Stored items:
--- START ---
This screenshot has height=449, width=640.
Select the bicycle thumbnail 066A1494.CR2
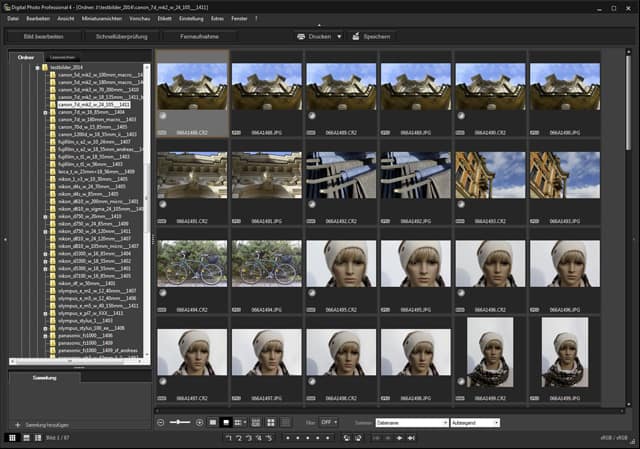193,264
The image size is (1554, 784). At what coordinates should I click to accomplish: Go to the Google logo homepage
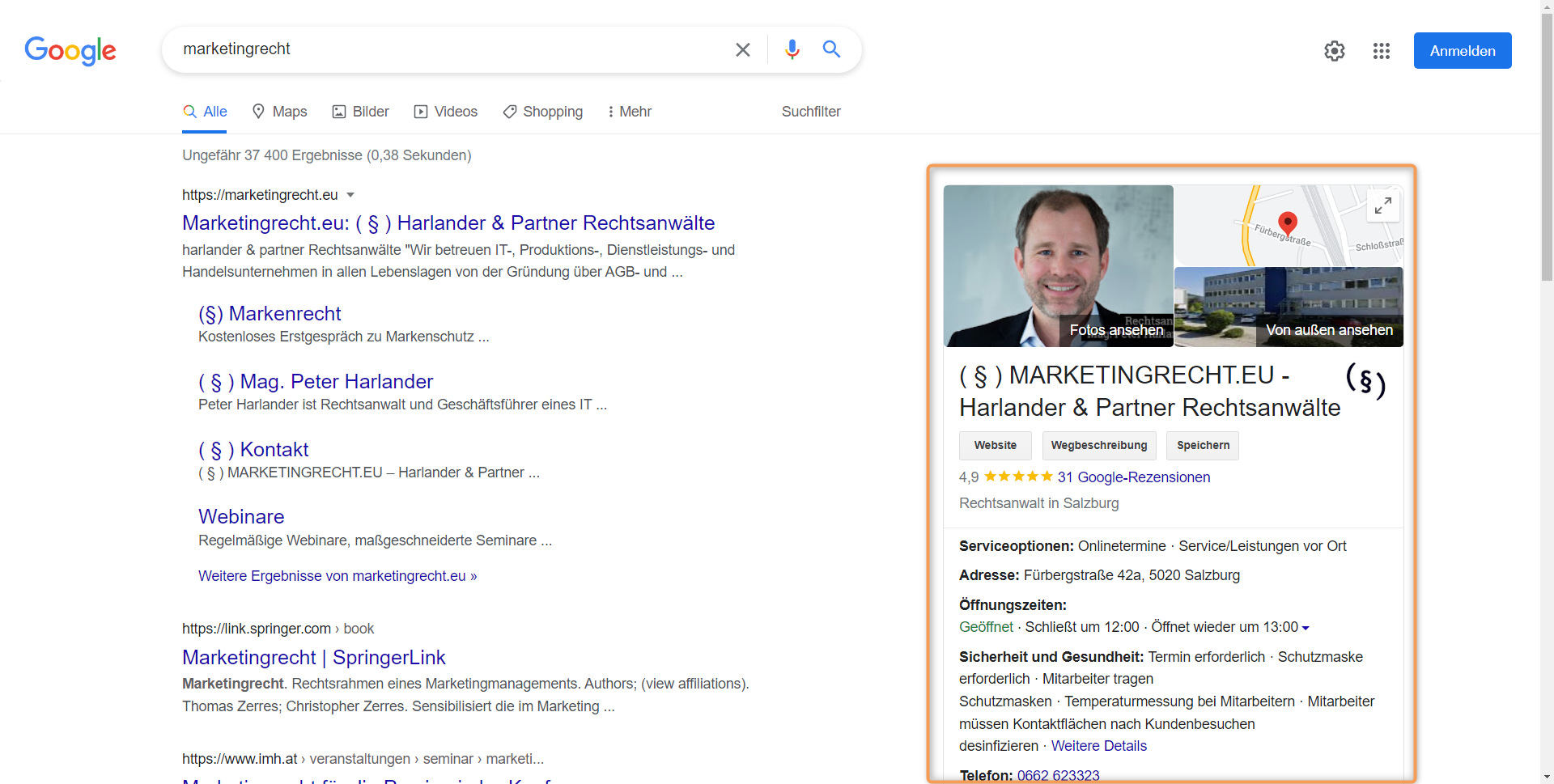tap(70, 51)
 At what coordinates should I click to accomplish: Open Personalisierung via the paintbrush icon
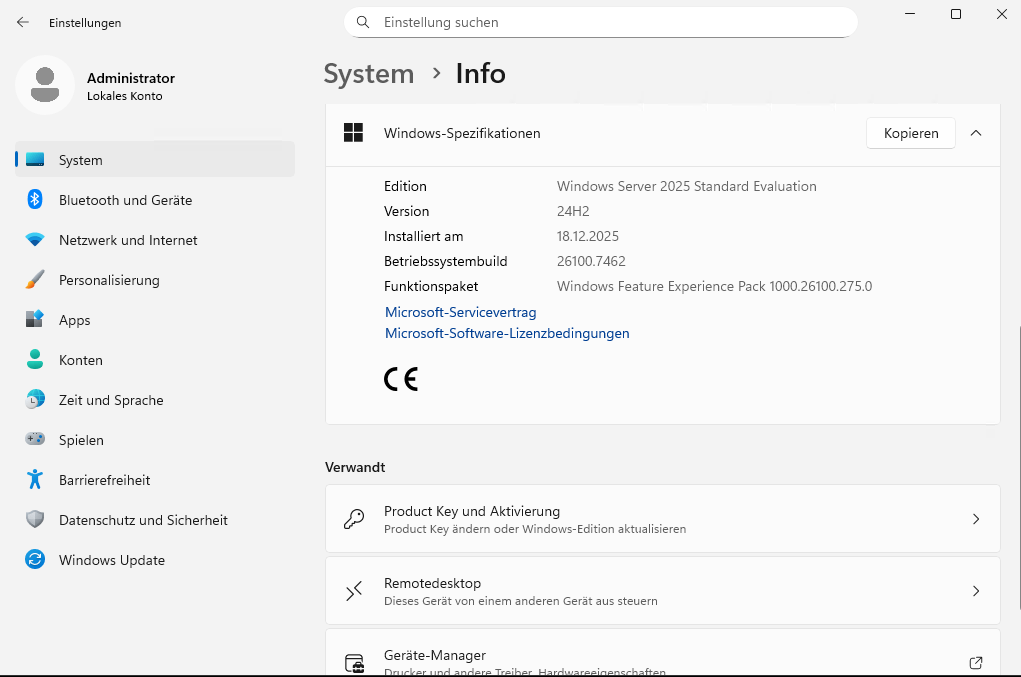(x=35, y=280)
--- END ---
> [THE TASK]:
Transcribe the data completely. No pictures should appear in the transcription.

> [ANSWER AREA]:
This screenshot has height=449, width=640.
Select the bicycle thumbnail 066A1494.CR2
193,264
The image size is (1554, 784). At what coordinates should I click to accomplish: Go to the Google logo homepage
tap(70, 51)
 At what coordinates should I click to accomplish: Open Personalisierung via the paintbrush icon
(x=35, y=280)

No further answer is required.